Re: ZRAM dynamically allocates RAM, setting up swap on ZRAM at 1:1 to RAM has inconsequential overhead on a system that doesn't need it, but you could do a test similar to Anaconda's implementation and only start it for low memory devices. I'd like to see this upstream version working and rebase the myriad implementations on it. https://github.com/systemd/zram-generator
I'm working on the fundamentals of this in https://github.com/coreos/ignition-dracut/pull/107
First MVP is to support this fcct:
# Example of redeploying the rootfs as ext4
variant: fcos
version: 1.0.0
storage:
filesystems:
- device: /dev/disk/by-partlabel/root
format: ext4
wipe_filesystem: true
label: root
Tracker for issues:
To reiterate on some discussion in that PR, this is to help enable https://github.com/openshift/enhancements/pull/15 without requiring the root filesystem to come in a LUKS container by default (and relatedly, ensure that when a user chooses LUKS it can be encrypted from the start with a TPM2-sealed key, etc.)
Sorry, I didn't mean to close. I have NO idea why "close and comment" is next to the comment button.
https://lore.kernel.org/linux-fsdevel/157867221257.17873.1775090991929862549.stgit@devnote2/ proposes appending to the initrd as a way to provide larger kernel configuration data; relevant here.

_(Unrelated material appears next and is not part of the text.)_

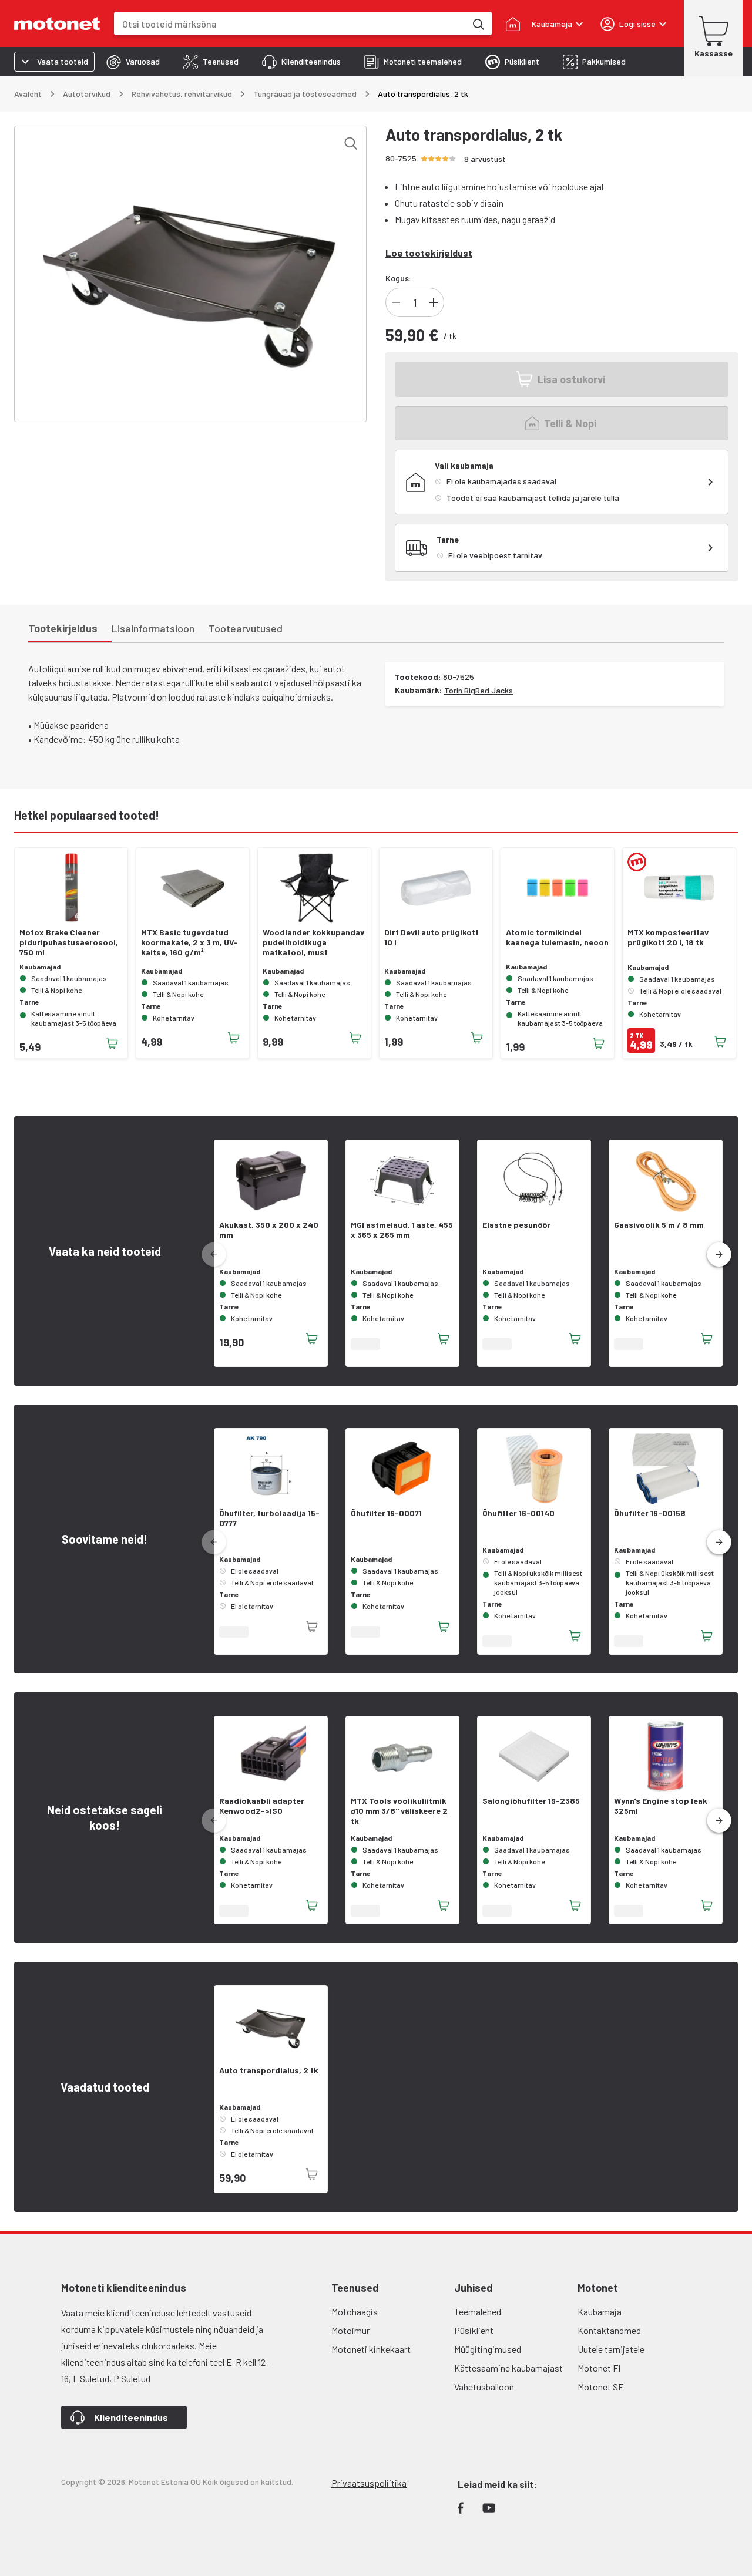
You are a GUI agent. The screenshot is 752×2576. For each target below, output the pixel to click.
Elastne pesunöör (516, 1225)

I was talking with a Stratis developer today. One thing worth thinking about is whether it would make sense to potentially focus on having Ignition configure Stratis. That way we get out of the business of doing e.g. raid/lvm/dm-crypt directly ourselves. (He said Stratis is working on dm-crypt)

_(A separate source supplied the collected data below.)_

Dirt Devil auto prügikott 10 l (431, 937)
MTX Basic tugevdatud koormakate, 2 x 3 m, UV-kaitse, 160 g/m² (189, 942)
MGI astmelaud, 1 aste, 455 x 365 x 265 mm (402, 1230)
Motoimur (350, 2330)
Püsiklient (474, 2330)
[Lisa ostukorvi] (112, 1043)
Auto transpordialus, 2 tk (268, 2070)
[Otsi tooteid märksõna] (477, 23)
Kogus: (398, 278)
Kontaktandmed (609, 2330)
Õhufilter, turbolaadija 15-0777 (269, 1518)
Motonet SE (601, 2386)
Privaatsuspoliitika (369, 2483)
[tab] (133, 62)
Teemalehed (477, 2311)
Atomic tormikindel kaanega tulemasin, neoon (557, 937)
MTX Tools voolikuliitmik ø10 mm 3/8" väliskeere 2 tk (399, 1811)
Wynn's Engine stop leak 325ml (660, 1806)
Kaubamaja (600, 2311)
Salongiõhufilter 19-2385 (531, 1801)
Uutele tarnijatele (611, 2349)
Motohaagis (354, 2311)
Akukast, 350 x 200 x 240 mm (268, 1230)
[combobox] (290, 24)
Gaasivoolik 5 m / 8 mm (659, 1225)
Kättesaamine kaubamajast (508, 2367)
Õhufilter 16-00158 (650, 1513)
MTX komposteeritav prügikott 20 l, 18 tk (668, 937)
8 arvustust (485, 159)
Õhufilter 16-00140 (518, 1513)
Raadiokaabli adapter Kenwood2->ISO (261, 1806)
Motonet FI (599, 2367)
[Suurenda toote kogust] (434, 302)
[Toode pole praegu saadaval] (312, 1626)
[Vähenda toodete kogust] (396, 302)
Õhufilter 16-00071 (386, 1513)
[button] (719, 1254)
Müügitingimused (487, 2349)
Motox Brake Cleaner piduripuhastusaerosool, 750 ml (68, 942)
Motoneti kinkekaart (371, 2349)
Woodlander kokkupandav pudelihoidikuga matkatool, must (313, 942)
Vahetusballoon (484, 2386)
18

I could imagine for example if Stratis itself provided a stable declarative language (not sure it does today) then we could just pass that through too.
I heard stratis was a failed experiment from @Conan-Kudo
Ehh, it's still around and being developed (but not by the guy who designed it, who left), but I don't see enthusiasm from anybody over it.
I could imagine for example if Stratis itself provided a stable declarative language (not sure it does today) then we could just pass that through too.
If there were a good healthy project for this I would certainly love to depend on another project for this if we could, kind of like how we're passing off network management to NetworkManager.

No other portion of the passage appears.